2 of 2 people found the following review helpful
4.0 out of 5 stars Valuable for curly, kinky afro hair. Just add comb & oil, March 23 2003
On André Walker's scale, my chemical-free long fro is a 4a: kinky, tight ringlets. As a graduate student, I have very little money, but am looking for techniques to protect my hair's health as I grow it long again. Massey and Chiel have done beautifully. The short chapter on African American hair does what most "experts" are too vain to do--it relies on the judgement of others who specialize in the field. How many times have I had a hair disaster at the hands of a stylist who only knew rumors about nappy hair? Even most Black stylists are truly experts with *straightened* hair. Massey courted some impressive professionals whose opinions did not always bend to hers. As a former researcher, I respect that!
And the no-shampoo method works! For those handling nappy hair, I would recommend the following adaptations to Massey's techniques:
1) During the conditioner wash, cover all the hair w/conditioner, then gently comb out. I comb my hair in the direction I plan to style it. Combing is necessary for kinky hair, unless you are cultivating dreadlocs.
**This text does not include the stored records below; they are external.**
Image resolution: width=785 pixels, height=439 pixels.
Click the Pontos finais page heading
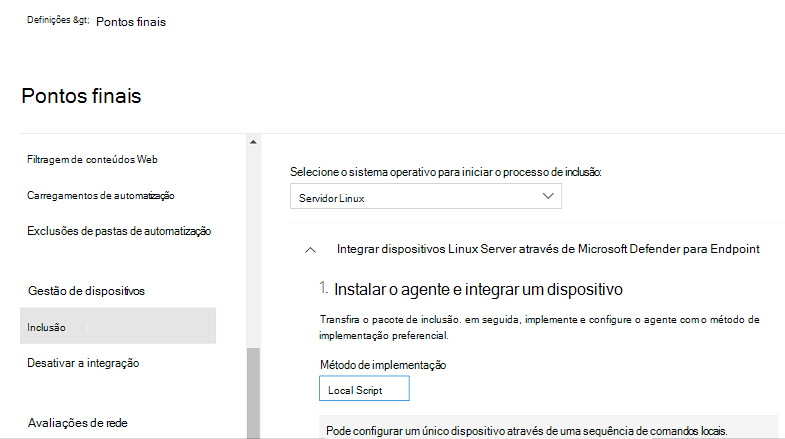(81, 96)
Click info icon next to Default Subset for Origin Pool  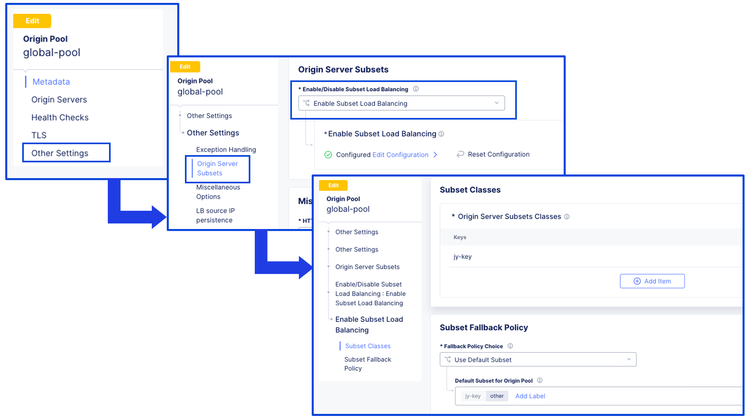pos(540,381)
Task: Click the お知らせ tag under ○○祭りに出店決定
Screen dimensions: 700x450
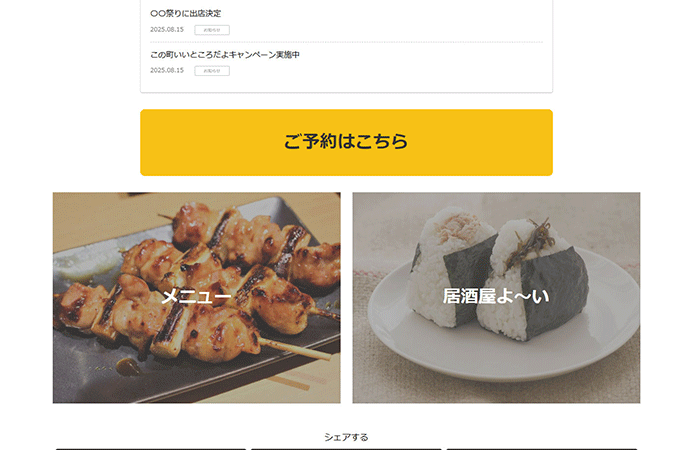Action: click(212, 30)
2) Shake your hair a little once you've conditioned for step 3 (kinky ringlets sometimes need a bit of room to shape up.)
3) Massey says silicones weigh hair down. Silicones can't weigh down virgin kinky hair, but they will eventually turn your hair into a shiny, dead mess. They also resist removal by even super-stripping shampoos, so use a non-silicone conditioner with as few ingredients as possible.
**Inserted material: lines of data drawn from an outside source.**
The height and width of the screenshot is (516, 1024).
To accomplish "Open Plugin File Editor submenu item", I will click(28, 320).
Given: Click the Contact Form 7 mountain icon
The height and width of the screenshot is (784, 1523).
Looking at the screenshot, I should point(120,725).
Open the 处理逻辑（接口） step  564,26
4) I have dandruff, but it is under control even after many weeks on Massey's technique. I use the brown sugar scalp scrub every week. Dandruff scalps benefit from more exfoliation. Also, you can substitute cider vinegar for the lemon juice in her Lemon-Aid potion. I have a small spray bottle of vinegar in the shower and i spray some right onto my oily scalp prior to step 2. Oily scalps just need to do the scalp cleansing step more often than Massey indicates. It is not drying.
5) I use inexpensive conditioners by VO5 and CureCare (a beauty supply store brand with 5 ingredients) and have not suffered from a dull look on my hair. Learn to read labels. Try a conditioner which says it's designed for use as body moisturizer.
6) Feel free to add some olive or sesame oil to a dab of conditioner if your hair seems to crave extra. I never use gel, but i gently put this mix through my hair, when needed.
7) She describes a straw set. You can get other-sized curls by setting hair on perm rods. Just use curl papers.
Black curly girls may find it funny that the British Massey has re-invented a product familiar to many of us: oil sheen spray! She suggests putting olive oil in a culinary oil mister for use on the hair! I had to smile.
Massey's book is written with *intelligence,* *respect,* and enthusiasm for all people with textured hair. Not only does she paraphrase Marcus Garvey's thoughts on hair hatred, she actually points out the prejudiced attitudes behind the modern insistence on straight hair as "professional," "well-bred", or "intelligent." Hair is political, and this woman knows it, although her book in straight-up fun. It is valuable for women who want to look like their curly, kinky, nappy, happy selves, not like some deep-fried blow-out queen. I like that the book is inexpensive and that the models are real women with truly lovely "real-world" hair. Bravo!